### Action item:
Resume the column below, which covers a community Thanksgiving dinner and MADD in Montana, and keep writing it from its last sentence onward.

By Alan Sorensen
Oh, I ate too much. I feel like the guy in the commercial for the meesy, micy specy beet malls. I can't believe I ate the who-o-o-ole thing.
It was great again this year, the 18th annual Thanksgiving Day dinner for everyone. Not everyone took advantage, but nearly 700 of us did.
I want to thank Richard for getting out of bed so early Thursday to stop the flood. And just when it appeared no one was going to show up to help sweep and mop, Pastor Steve and his family and Matt Martinez jumped right in. The last meal was served at about 3 p.m. and the lights were out by 4:10.
Everyone still had time to catch the second half of what had been a scoreless game to that point.
All in all, a pretty great day.
MADD is mad, not because Montana hasn't done enough to address drunk driving in the state. (The national organization gave Montana its lowest grade, a D+, for its anti-drunk driving efforts.) I think MADD's mad at Montana for not joining MADD.
I was on the Hill County DUI Task Force 19 years ago as the fledgling MADD got going in Montana. What the MADD of Montana did then that continues to rankle the National MADD now, I think, was go independent.

### Given entries:
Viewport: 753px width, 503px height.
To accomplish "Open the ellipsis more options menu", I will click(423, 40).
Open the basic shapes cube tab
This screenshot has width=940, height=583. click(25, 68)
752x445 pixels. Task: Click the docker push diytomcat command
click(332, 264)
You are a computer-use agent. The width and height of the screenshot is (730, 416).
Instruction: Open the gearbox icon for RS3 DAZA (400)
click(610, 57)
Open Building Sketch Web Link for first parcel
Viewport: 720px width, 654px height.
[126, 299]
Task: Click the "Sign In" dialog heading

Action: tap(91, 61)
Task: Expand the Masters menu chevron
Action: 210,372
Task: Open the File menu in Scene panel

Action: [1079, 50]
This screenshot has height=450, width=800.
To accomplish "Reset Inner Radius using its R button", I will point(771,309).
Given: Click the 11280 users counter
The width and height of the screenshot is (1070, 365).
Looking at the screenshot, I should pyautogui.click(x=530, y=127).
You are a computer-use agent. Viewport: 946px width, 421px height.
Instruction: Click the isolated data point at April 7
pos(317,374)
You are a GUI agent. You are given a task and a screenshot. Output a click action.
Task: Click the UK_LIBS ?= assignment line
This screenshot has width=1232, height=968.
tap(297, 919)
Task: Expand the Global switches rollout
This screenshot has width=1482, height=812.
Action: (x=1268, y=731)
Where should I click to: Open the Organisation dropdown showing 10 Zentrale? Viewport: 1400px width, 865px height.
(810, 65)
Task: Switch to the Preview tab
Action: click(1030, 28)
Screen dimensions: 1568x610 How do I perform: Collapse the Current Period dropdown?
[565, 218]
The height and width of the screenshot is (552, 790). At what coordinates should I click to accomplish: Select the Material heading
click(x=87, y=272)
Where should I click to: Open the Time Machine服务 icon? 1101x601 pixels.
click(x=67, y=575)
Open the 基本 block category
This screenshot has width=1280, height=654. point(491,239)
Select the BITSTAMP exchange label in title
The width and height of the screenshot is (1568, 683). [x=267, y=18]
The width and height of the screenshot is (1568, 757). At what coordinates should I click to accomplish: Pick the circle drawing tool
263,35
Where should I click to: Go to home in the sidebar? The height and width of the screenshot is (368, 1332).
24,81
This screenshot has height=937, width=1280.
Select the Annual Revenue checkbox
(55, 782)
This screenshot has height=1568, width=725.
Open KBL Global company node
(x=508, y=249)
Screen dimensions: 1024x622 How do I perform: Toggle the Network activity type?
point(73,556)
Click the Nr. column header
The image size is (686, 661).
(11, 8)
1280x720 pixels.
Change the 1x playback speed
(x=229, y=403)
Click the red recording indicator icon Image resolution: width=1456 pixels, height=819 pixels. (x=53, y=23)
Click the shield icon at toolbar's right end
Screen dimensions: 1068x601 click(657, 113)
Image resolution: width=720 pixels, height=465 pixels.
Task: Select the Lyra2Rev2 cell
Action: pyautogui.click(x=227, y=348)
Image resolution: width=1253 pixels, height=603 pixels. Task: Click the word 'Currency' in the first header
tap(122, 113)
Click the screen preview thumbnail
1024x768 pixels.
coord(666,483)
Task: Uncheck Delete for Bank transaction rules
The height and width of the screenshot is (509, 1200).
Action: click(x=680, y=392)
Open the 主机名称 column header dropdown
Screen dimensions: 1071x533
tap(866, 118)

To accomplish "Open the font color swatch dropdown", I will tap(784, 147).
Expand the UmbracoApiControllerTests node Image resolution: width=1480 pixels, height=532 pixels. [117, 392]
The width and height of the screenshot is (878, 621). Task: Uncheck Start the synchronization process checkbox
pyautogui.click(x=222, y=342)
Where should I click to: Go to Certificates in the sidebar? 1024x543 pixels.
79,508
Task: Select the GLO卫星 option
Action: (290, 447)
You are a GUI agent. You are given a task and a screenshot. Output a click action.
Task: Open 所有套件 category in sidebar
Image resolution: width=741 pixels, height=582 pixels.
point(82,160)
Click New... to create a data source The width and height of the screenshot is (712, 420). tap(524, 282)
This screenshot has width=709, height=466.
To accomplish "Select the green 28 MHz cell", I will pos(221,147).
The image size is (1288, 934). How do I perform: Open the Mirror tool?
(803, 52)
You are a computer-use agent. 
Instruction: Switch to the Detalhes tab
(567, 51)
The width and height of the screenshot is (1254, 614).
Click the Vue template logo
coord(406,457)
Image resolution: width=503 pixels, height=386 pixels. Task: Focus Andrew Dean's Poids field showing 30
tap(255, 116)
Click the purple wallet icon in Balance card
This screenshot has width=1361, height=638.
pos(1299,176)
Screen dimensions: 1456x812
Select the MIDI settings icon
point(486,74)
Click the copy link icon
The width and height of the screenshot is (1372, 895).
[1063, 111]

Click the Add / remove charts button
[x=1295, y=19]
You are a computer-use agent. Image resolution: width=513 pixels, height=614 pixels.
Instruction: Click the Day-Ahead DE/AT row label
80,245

### Response for this exercise:
While the national MADD was Mothers Against Drunk Drivers when I first got involved, MADD in the Big Sky State used the acronym to stand for Montanans Against Drunk Driving. There was a subtle but huge distinction between those titles. While the national group, in all of its rhetoric and literature at the time, condemned the drunk driver, the Montana MADD condemned the act of driving drunk with an eye toward helping the driver.
I noticed in the wire story the other day that the national Mothers are against drunk driving now. Maybe they were then, too, and the literature we were sent was from some extreme wing of the group.
The national MADD was, when I was familiar with it, an unbending and very demanding group. Its leader openly attacked the Montana group for coddling drunk drivers. That was a blatant falsehood then and nothing has changed.
MADD in Montana has done immeasurable good in getting laws and attitudes changed. It also has done a great job of keeping the avenues of communication open between itself and the public, including the servers of alcohol.
What Montana has done in the intervening years is use video taping to reduce the number of drunk drivers who beat their raps. It has created a mandatory night in jail and huge fine along with court school and a counseling option for a first offender. It has created a felony charge for the multiple offender. It has gotten newspapers throughout the state to publish the names of DUI motorists. It has encouraged designated drivers and taught friends and bartenders how to intervene and prevent drunks from driving. It has even helped to teach friends and bartenders how to keep friends from drinking too much.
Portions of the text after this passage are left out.